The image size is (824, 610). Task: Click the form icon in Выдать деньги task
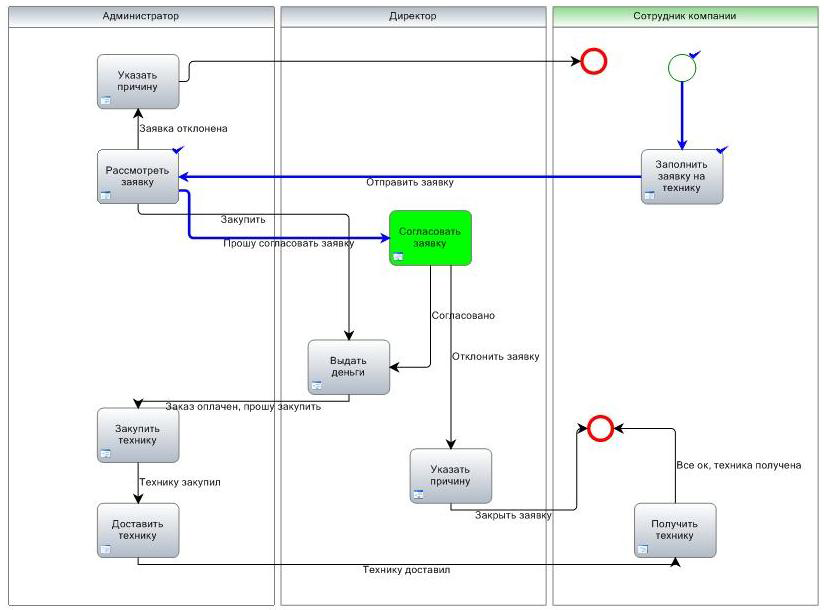click(x=316, y=385)
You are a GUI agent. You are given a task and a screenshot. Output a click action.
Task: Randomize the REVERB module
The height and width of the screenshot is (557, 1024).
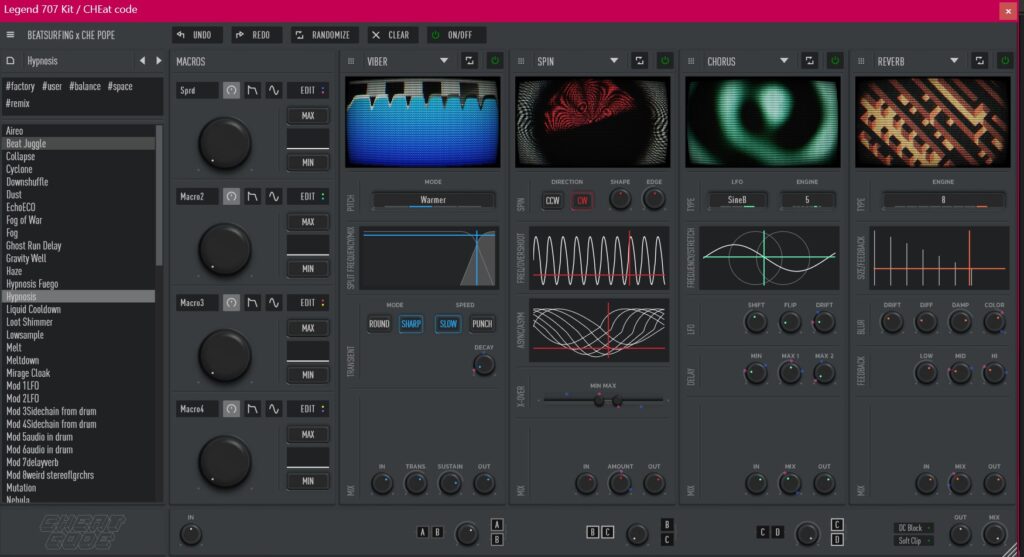[979, 61]
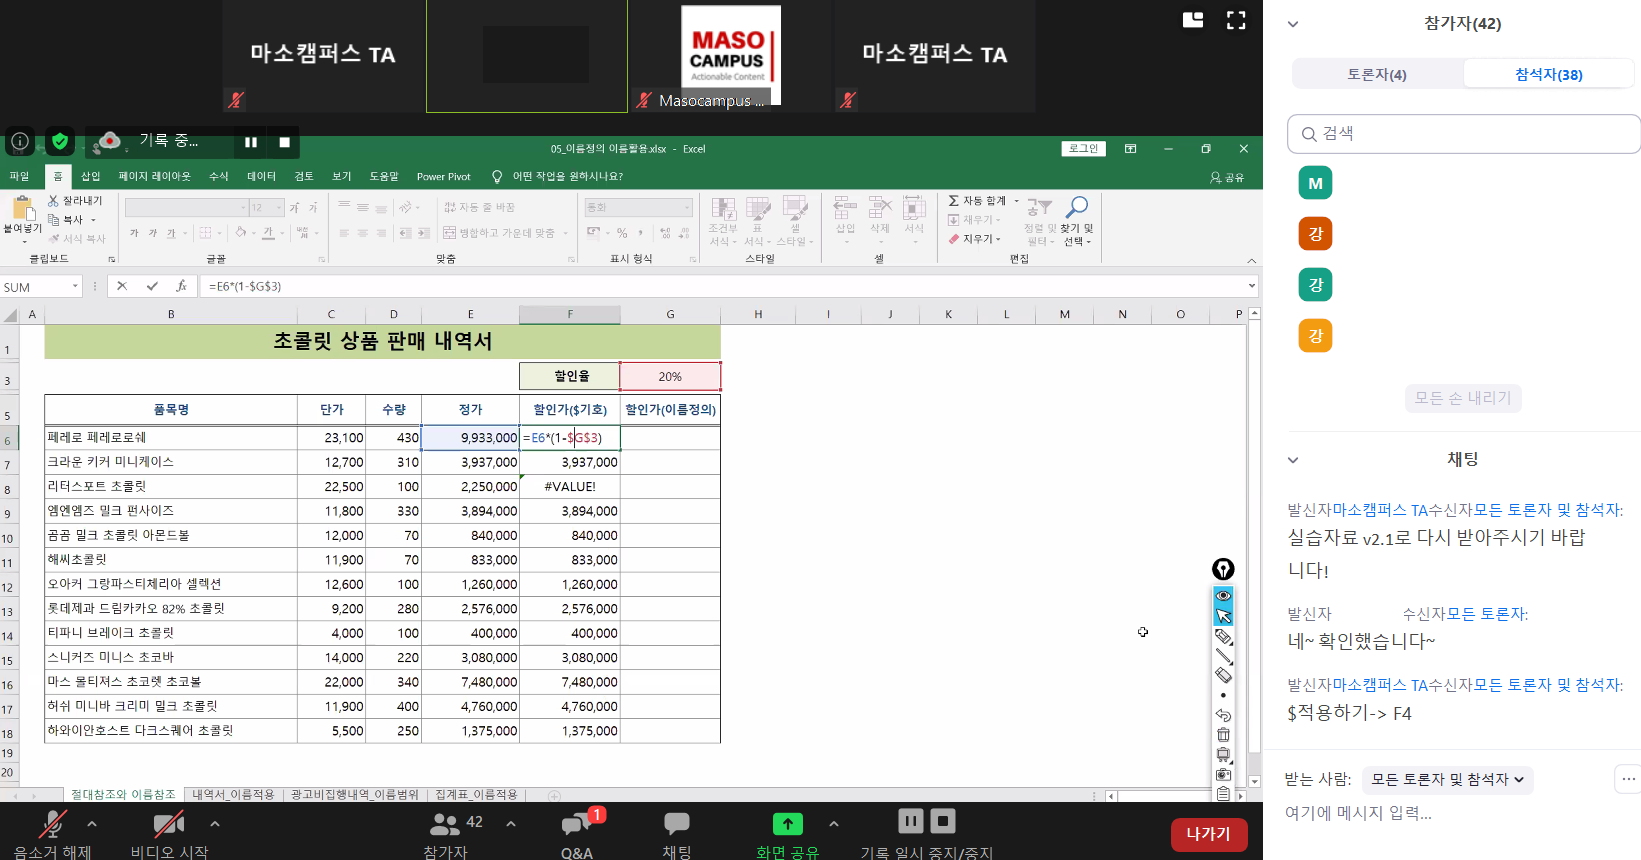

______________________________

WHAT YOU NEED TO DO: Everything from the line with "Task: Randomize the REVERB module" through the last line of the listing above is to be copied exactly, both ends included, except the pictures.

TASK ANSWER:
Task: Randomize the REVERB module
The height and width of the screenshot is (557, 1024).
[979, 61]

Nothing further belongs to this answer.